Exercise brief »
Copy the following records line for line, with no changes.

Text and item location records:
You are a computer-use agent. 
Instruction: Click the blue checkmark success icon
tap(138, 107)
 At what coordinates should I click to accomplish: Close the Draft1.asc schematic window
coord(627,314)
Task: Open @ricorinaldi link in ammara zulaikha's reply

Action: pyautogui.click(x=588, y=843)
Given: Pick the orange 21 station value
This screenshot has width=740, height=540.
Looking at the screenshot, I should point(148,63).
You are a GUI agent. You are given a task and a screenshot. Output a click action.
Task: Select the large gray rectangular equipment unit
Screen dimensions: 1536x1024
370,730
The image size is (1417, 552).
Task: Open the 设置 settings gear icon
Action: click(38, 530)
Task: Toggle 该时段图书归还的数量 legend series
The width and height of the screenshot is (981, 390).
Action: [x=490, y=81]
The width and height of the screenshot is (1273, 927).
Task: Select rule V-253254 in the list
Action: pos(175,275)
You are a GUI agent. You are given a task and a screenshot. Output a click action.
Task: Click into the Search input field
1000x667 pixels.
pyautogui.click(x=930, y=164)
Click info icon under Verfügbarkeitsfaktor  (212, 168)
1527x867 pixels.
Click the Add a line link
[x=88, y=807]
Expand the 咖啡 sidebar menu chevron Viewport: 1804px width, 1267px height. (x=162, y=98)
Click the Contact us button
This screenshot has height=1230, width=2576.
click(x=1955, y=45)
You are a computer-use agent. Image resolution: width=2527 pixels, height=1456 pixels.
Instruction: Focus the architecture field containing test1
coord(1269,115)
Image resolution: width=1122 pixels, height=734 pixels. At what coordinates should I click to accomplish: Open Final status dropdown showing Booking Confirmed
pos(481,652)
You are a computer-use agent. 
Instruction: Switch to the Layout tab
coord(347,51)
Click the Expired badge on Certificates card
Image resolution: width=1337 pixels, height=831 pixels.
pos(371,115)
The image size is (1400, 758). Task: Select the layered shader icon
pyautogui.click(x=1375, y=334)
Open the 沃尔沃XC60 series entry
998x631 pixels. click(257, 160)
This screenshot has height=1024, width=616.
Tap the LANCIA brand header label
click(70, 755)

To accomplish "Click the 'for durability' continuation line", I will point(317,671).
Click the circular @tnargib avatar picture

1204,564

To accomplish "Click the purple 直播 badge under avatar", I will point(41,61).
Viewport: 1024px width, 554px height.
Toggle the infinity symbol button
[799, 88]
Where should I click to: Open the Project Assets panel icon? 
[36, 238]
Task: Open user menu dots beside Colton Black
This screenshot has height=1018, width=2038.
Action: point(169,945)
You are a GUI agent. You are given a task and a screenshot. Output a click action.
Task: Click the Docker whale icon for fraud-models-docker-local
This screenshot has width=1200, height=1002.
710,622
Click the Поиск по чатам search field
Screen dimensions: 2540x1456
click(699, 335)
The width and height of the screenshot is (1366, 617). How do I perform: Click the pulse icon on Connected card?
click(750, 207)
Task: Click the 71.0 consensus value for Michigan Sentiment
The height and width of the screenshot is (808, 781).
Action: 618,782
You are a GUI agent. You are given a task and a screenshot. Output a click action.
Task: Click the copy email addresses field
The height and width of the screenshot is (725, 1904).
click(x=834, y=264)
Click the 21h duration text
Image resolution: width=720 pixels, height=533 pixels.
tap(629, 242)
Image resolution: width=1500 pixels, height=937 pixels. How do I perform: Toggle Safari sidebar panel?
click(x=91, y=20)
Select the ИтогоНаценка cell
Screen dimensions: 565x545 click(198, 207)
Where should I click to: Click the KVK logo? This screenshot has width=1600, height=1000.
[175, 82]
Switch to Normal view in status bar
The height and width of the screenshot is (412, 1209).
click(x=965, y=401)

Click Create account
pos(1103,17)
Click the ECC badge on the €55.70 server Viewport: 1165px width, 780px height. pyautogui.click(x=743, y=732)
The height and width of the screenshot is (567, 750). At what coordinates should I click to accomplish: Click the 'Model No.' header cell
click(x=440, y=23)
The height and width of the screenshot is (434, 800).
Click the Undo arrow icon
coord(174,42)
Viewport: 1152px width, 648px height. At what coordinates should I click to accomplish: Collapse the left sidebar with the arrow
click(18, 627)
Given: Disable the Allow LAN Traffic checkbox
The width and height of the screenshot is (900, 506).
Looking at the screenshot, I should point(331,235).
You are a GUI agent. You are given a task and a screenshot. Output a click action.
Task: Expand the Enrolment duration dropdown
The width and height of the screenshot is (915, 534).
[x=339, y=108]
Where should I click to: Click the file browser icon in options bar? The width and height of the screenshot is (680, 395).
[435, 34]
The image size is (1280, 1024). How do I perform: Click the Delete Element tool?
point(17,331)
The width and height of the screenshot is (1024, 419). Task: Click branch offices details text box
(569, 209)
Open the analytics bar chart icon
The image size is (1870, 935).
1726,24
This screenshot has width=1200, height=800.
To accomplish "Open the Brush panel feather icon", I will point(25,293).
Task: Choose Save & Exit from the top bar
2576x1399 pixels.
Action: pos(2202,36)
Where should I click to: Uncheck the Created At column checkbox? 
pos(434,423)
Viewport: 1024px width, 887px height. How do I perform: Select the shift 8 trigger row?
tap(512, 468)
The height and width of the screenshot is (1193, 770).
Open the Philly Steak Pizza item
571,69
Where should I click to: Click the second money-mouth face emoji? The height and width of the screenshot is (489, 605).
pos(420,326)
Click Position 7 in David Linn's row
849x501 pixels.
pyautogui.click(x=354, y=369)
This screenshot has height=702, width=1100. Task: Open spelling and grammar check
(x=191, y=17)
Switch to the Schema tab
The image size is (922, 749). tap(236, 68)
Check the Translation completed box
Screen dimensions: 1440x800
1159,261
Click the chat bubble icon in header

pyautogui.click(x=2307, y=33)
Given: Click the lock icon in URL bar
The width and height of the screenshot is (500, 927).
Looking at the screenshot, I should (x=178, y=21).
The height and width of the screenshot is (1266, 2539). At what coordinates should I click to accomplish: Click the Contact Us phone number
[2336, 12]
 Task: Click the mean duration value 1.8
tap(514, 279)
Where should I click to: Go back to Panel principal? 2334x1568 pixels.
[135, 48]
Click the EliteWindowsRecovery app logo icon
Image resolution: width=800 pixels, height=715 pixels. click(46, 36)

Answer below »
You are a computer-use agent. 
Instruction: Click the blue checkmark success icon
tap(138, 107)
 At what coordinates should I click to accomplish: Close the Draft1.asc schematic window
coord(627,314)
Task: Open @ricorinaldi link in ammara zulaikha's reply

Action: pyautogui.click(x=588, y=843)
Given: Pick the orange 21 station value
This screenshot has width=740, height=540.
Looking at the screenshot, I should point(148,63).
You are a GUI agent. You are given a task and a screenshot. Output a click action.
Task: Select the large gray rectangular equipment unit
Screen dimensions: 1536x1024
370,730
The image size is (1417, 552).
Task: Open the 设置 settings gear icon
Action: click(38, 530)
Task: Toggle 该时段图书归还的数量 legend series
The width and height of the screenshot is (981, 390).
Action: [x=490, y=81]
The width and height of the screenshot is (1273, 927).
Task: Select rule V-253254 in the list
Action: pos(175,275)
You are a GUI agent. You are given a task and a screenshot. Output a click action.
Task: Click into the Search input field
1000x667 pixels.
pyautogui.click(x=930, y=164)
Click info icon under Verfügbarkeitsfaktor  (212, 168)
1527x867 pixels.
Click the Add a line link
[x=88, y=807]
Expand the 咖啡 sidebar menu chevron Viewport: 1804px width, 1267px height. (x=162, y=98)
Click the Contact us button
This screenshot has height=1230, width=2576.
click(x=1955, y=45)
You are a computer-use agent. Image resolution: width=2527 pixels, height=1456 pixels.
Instruction: Focus the architecture field containing test1
coord(1269,115)
Image resolution: width=1122 pixels, height=734 pixels. At what coordinates should I click to accomplish: Open Final status dropdown showing Booking Confirmed
pos(481,652)
You are a computer-use agent. 
Instruction: Switch to the Layout tab
coord(347,51)
Click the Expired badge on Certificates card
Image resolution: width=1337 pixels, height=831 pixels.
pos(371,115)
The image size is (1400, 758). Task: Select the layered shader icon
pyautogui.click(x=1375, y=334)
Open the 沃尔沃XC60 series entry
998x631 pixels. click(257, 160)
This screenshot has height=1024, width=616.
Tap the LANCIA brand header label
click(70, 755)

To accomplish "Click the 'for durability' continuation line", I will point(317,671).
Click the circular @tnargib avatar picture

1204,564

To accomplish "Click the purple 直播 badge under avatar", I will point(41,61).
Viewport: 1024px width, 554px height.
Toggle the infinity symbol button
[799, 88]
Where should I click to: Open the Project Assets panel icon? 
[36, 238]
Task: Open user menu dots beside Colton Black
This screenshot has height=1018, width=2038.
Action: point(169,945)
You are a GUI agent. You are given a task and a screenshot. Output a click action.
Task: Click the Docker whale icon for fraud-models-docker-local
This screenshot has width=1200, height=1002.
710,622
Click the Поиск по чатам search field
Screen dimensions: 2540x1456
click(699, 335)
The width and height of the screenshot is (1366, 617). How do I perform: Click the pulse icon on Connected card?
click(750, 207)
Task: Click the 71.0 consensus value for Michigan Sentiment
The height and width of the screenshot is (808, 781).
Action: 618,782
You are a GUI agent. You are given a task and a screenshot. Output a click action.
Task: Click the copy email addresses field
The height and width of the screenshot is (725, 1904).
click(x=834, y=264)
Click the 21h duration text
Image resolution: width=720 pixels, height=533 pixels.
tap(629, 242)
Image resolution: width=1500 pixels, height=937 pixels. How do I perform: Toggle Safari sidebar panel?
click(x=91, y=20)
Select the ИтогоНаценка cell
Screen dimensions: 565x545 click(198, 207)
Where should I click to: Click the KVK logo? This screenshot has width=1600, height=1000.
[175, 82]
Switch to Normal view in status bar
The height and width of the screenshot is (412, 1209).
click(x=965, y=401)

Click Create account
pos(1103,17)
Click the ECC badge on the €55.70 server Viewport: 1165px width, 780px height. pyautogui.click(x=743, y=732)
The height and width of the screenshot is (567, 750). At what coordinates should I click to accomplish: Click the 'Model No.' header cell
click(x=440, y=23)
The height and width of the screenshot is (434, 800).
Click the Undo arrow icon
coord(174,42)
Viewport: 1152px width, 648px height. At what coordinates should I click to accomplish: Collapse the left sidebar with the arrow
click(18, 627)
Given: Disable the Allow LAN Traffic checkbox
The width and height of the screenshot is (900, 506).
Looking at the screenshot, I should point(331,235).
You are a GUI agent. You are given a task and a screenshot. Output a click action.
Task: Expand the Enrolment duration dropdown
The width and height of the screenshot is (915, 534).
[x=339, y=108]
Where should I click to: Click the file browser icon in options bar? The width and height of the screenshot is (680, 395).
[435, 34]
The image size is (1280, 1024). How do I perform: Click the Delete Element tool?
point(17,331)
The width and height of the screenshot is (1024, 419). Task: Click branch offices details text box
(569, 209)
Open the analytics bar chart icon
The image size is (1870, 935).
1726,24
This screenshot has width=1200, height=800.
To accomplish "Open the Brush panel feather icon", I will point(25,293).
Task: Choose Save & Exit from the top bar
2576x1399 pixels.
Action: pos(2202,36)
Where should I click to: Uncheck the Created At column checkbox? 
pos(434,423)
Viewport: 1024px width, 887px height. How do I perform: Select the shift 8 trigger row?
tap(512, 468)
The height and width of the screenshot is (1193, 770).
Open the Philly Steak Pizza item
571,69
Where should I click to: Click the second money-mouth face emoji? The height and width of the screenshot is (489, 605).
pos(420,326)
Click Position 7 in David Linn's row
849x501 pixels.
pyautogui.click(x=354, y=369)
This screenshot has height=702, width=1100. Task: Open spelling and grammar check
(x=191, y=17)
Switch to the Schema tab
The image size is (922, 749). tap(236, 68)
Check the Translation completed box
Screen dimensions: 1440x800
1159,261
Click the chat bubble icon in header

pyautogui.click(x=2307, y=33)
Given: Click the lock icon in URL bar
The width and height of the screenshot is (500, 927).
Looking at the screenshot, I should (x=178, y=21).
The height and width of the screenshot is (1266, 2539). At what coordinates should I click to accomplish: Click the Contact Us phone number
[2336, 12]
 Task: Click the mean duration value 1.8
tap(514, 279)
Where should I click to: Go back to Panel principal? 2334x1568 pixels.
[135, 48]
Click the EliteWindowsRecovery app logo icon
Image resolution: width=800 pixels, height=715 pixels. click(46, 36)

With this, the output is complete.